+++ DATA FOR THE TASK

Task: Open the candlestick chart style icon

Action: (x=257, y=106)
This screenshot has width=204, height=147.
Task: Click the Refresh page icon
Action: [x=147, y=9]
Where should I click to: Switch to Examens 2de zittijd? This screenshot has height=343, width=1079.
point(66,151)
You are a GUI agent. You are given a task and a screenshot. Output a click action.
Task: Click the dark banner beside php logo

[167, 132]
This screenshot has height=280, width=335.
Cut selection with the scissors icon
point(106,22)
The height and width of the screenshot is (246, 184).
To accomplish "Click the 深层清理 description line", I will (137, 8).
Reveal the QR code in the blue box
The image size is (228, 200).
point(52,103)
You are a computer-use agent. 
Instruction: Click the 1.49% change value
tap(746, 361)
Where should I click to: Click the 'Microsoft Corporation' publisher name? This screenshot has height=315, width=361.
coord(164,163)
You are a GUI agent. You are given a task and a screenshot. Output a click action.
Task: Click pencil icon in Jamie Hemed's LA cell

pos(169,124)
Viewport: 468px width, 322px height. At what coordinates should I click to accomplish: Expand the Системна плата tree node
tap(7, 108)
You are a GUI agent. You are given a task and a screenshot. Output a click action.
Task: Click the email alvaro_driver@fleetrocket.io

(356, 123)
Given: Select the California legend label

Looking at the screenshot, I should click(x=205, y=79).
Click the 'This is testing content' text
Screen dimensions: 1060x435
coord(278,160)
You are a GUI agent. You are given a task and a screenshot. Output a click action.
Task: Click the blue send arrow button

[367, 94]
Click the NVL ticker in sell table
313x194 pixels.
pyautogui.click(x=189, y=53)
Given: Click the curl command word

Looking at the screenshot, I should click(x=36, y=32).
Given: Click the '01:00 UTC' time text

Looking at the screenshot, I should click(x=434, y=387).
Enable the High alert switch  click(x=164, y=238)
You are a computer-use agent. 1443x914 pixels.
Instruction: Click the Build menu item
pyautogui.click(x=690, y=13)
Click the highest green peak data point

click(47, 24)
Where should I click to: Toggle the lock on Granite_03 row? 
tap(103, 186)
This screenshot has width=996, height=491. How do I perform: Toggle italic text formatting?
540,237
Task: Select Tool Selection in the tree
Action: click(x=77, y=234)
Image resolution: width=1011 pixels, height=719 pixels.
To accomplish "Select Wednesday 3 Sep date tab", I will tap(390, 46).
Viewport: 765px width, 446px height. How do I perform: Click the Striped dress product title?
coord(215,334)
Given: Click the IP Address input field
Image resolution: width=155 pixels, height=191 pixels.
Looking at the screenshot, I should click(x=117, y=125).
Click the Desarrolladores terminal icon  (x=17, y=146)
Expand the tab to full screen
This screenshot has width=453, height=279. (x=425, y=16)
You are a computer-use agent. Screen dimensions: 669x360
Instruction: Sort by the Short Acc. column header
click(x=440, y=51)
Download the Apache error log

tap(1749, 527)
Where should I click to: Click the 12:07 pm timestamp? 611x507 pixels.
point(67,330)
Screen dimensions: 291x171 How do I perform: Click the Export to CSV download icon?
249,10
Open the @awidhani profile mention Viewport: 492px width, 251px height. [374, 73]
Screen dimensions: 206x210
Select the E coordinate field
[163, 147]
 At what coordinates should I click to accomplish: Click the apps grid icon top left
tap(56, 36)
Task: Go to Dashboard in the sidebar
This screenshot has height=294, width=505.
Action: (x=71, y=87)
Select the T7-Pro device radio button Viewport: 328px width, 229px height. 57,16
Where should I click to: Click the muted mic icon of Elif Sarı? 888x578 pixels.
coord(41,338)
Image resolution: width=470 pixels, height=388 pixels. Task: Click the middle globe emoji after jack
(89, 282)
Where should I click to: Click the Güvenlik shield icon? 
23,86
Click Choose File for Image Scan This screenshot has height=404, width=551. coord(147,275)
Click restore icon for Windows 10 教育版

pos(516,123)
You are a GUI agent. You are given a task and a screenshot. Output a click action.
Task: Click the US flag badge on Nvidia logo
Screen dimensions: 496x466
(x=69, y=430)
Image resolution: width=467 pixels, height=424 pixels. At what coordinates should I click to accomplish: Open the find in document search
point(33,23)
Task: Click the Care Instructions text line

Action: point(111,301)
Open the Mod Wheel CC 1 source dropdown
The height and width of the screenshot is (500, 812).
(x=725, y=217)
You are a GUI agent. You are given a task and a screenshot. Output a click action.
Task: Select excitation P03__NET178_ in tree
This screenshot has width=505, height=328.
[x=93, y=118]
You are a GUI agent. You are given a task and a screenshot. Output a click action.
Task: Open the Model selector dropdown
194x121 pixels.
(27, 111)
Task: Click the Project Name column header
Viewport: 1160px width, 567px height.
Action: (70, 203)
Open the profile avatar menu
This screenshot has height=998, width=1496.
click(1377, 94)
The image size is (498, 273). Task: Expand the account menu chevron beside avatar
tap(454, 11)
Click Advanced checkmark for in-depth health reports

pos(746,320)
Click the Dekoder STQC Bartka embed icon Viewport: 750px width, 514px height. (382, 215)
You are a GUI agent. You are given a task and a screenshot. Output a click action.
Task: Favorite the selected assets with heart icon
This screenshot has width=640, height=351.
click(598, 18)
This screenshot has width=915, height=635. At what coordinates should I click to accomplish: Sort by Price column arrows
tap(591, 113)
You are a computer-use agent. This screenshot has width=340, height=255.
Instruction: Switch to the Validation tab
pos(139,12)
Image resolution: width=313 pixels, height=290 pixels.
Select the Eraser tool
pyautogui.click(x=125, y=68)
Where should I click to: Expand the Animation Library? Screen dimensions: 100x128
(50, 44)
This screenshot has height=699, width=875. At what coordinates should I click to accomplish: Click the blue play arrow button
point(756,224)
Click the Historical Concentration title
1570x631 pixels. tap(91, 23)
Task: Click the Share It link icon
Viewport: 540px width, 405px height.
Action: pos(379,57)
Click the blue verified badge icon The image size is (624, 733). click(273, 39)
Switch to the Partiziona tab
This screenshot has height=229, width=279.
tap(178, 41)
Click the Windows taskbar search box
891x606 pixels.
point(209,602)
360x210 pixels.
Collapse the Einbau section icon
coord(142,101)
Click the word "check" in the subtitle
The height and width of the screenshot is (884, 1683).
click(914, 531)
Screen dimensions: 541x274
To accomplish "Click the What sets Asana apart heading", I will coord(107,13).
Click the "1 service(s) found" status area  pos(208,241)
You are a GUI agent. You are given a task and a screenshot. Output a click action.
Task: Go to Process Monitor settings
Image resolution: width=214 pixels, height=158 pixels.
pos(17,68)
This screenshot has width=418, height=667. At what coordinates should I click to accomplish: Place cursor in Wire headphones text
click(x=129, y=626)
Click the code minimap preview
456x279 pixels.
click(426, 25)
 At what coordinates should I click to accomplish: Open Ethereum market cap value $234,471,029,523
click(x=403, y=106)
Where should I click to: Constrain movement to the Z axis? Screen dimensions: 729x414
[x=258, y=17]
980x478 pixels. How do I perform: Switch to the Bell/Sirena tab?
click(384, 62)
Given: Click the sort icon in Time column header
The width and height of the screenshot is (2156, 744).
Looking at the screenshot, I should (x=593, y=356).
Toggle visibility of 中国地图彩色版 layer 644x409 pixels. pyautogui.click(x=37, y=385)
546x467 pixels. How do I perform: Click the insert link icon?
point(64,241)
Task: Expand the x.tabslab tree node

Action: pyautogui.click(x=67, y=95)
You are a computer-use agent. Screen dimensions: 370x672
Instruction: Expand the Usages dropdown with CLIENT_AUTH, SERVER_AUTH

++++++

YOUR GOAL: Scan the data for the word "badge" and copy every line where it shows up.

RESULT FOR THIS EXERCISE:
Task: Click the US flag badge on Nvidia logo
Click the blue verified badge icon The image size is (624, 733). click(273, 39)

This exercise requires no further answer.